◆ Task:
Reproduce each of the following rows verbatim, from first to last, with no changes.

◆ Dataset extract:

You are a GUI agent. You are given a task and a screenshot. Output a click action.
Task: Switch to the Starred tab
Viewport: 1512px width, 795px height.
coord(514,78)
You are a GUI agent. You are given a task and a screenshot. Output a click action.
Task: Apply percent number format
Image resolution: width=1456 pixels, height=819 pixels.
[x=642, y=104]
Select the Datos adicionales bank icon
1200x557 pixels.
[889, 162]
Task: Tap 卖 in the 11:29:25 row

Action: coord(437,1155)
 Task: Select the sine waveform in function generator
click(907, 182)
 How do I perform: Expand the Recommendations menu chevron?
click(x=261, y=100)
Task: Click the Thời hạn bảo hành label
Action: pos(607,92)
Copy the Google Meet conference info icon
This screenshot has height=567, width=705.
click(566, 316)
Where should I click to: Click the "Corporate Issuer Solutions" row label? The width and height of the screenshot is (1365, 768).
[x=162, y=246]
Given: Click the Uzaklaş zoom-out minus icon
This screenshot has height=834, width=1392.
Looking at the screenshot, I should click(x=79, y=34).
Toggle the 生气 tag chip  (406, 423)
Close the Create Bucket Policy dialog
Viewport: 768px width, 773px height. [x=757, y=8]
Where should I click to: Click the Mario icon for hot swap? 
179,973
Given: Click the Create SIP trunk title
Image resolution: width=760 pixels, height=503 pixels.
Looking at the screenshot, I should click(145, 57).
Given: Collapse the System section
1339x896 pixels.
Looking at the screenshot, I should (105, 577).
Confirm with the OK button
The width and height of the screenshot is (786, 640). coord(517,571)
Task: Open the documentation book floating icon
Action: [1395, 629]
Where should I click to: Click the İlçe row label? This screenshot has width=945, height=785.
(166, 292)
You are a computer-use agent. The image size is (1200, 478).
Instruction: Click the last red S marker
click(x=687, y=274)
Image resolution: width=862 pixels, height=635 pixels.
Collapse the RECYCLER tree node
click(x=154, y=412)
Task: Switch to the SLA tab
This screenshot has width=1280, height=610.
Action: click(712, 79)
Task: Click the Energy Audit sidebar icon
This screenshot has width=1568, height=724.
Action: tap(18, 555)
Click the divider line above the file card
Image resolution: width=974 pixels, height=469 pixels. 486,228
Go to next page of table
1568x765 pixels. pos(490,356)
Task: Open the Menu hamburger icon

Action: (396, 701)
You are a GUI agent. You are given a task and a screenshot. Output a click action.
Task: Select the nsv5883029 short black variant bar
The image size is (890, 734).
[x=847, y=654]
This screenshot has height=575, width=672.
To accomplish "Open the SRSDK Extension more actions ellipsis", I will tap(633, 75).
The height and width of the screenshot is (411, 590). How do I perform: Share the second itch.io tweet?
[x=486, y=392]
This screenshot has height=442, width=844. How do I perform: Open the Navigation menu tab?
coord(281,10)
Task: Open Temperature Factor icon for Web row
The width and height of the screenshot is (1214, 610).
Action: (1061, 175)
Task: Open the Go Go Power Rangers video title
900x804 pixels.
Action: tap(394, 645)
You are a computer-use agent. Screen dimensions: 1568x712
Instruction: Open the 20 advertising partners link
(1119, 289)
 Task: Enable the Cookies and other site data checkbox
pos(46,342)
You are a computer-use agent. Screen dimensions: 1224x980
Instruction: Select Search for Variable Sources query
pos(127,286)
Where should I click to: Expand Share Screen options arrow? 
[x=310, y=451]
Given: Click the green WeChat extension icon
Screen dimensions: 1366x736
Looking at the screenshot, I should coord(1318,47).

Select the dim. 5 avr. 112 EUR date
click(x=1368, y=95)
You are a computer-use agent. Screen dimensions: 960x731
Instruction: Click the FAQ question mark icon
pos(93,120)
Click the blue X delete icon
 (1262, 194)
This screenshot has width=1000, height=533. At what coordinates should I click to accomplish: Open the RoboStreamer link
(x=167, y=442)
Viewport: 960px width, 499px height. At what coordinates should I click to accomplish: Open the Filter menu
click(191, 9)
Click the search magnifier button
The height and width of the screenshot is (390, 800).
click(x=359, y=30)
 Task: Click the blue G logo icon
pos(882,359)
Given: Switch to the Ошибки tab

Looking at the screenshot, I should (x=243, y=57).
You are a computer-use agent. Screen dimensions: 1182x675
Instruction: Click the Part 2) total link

◆ Output of the exercise:
You are a GUI agent. You are given a task and a screenshot. Output a click action.
Task: Switch to the Starred tab
Viewport: 1512px width, 795px height.
coord(514,78)
You are a GUI agent. You are given a task and a screenshot. Output a click action.
Task: Apply percent number format
Image resolution: width=1456 pixels, height=819 pixels.
[x=642, y=104]
Select the Datos adicionales bank icon
1200x557 pixels.
[889, 162]
Task: Tap 卖 in the 11:29:25 row

Action: coord(437,1155)
 Task: Select the sine waveform in function generator
click(907, 182)
 How do I perform: Expand the Recommendations menu chevron?
click(x=261, y=100)
Task: Click the Thời hạn bảo hành label
Action: pos(607,92)
Copy the Google Meet conference info icon
This screenshot has height=567, width=705.
click(566, 316)
Where should I click to: Click the "Corporate Issuer Solutions" row label? The width and height of the screenshot is (1365, 768).
[x=162, y=246]
Given: Click the Uzaklaş zoom-out minus icon
This screenshot has height=834, width=1392.
Looking at the screenshot, I should click(x=79, y=34).
Toggle the 生气 tag chip  (406, 423)
Close the Create Bucket Policy dialog
Viewport: 768px width, 773px height. [x=757, y=8]
Where should I click to: Click the Mario icon for hot swap? 
179,973
Given: Click the Create SIP trunk title
Image resolution: width=760 pixels, height=503 pixels.
Looking at the screenshot, I should click(145, 57).
Given: Collapse the System section
1339x896 pixels.
Looking at the screenshot, I should (105, 577).
Confirm with the OK button
The width and height of the screenshot is (786, 640). coord(517,571)
Task: Open the documentation book floating icon
Action: [1395, 629]
Where should I click to: Click the İlçe row label? This screenshot has width=945, height=785.
(166, 292)
You are a computer-use agent. The image size is (1200, 478).
Instruction: Click the last red S marker
click(x=687, y=274)
Image resolution: width=862 pixels, height=635 pixels.
Collapse the RECYCLER tree node
click(x=154, y=412)
Task: Switch to the SLA tab
This screenshot has width=1280, height=610.
Action: click(712, 79)
Task: Click the Energy Audit sidebar icon
This screenshot has width=1568, height=724.
Action: tap(18, 555)
Click the divider line above the file card
Image resolution: width=974 pixels, height=469 pixels. 486,228
Go to next page of table
1568x765 pixels. pos(490,356)
Task: Open the Menu hamburger icon

Action: (396, 701)
You are a GUI agent. You are given a task and a screenshot. Output a click action.
Task: Select the nsv5883029 short black variant bar
The image size is (890, 734).
[x=847, y=654]
This screenshot has height=575, width=672.
To accomplish "Open the SRSDK Extension more actions ellipsis", I will tap(633, 75).
The height and width of the screenshot is (411, 590). How do I perform: Share the second itch.io tweet?
[x=486, y=392]
This screenshot has height=442, width=844. How do I perform: Open the Navigation menu tab?
coord(281,10)
Task: Open Temperature Factor icon for Web row
The width and height of the screenshot is (1214, 610).
Action: (1061, 175)
Task: Open the Go Go Power Rangers video title
900x804 pixels.
Action: tap(394, 645)
You are a computer-use agent. Screen dimensions: 1568x712
Instruction: Open the 20 advertising partners link
(1119, 289)
 Task: Enable the Cookies and other site data checkbox
pos(46,342)
You are a computer-use agent. Screen dimensions: 1224x980
Instruction: Select Search for Variable Sources query
pos(127,286)
Where should I click to: Expand Share Screen options arrow? 
[x=310, y=451]
Given: Click the green WeChat extension icon
Screen dimensions: 1366x736
Looking at the screenshot, I should coord(1318,47).

Select the dim. 5 avr. 112 EUR date
click(x=1368, y=95)
You are a computer-use agent. Screen dimensions: 960x731
Instruction: Click the FAQ question mark icon
pos(93,120)
Click the blue X delete icon
 (1262, 194)
This screenshot has width=1000, height=533. At what coordinates should I click to accomplish: Open the RoboStreamer link
(x=167, y=442)
Viewport: 960px width, 499px height. At what coordinates should I click to accomplish: Open the Filter menu
click(191, 9)
Click the search magnifier button
The height and width of the screenshot is (390, 800).
click(x=359, y=30)
 Task: Click the blue G logo icon
pos(882,359)
Given: Switch to the Ошибки tab

Looking at the screenshot, I should (x=243, y=57).
You are a computer-use agent. Screen dimensions: 1182x675
Instruction: Click the Part 2) total link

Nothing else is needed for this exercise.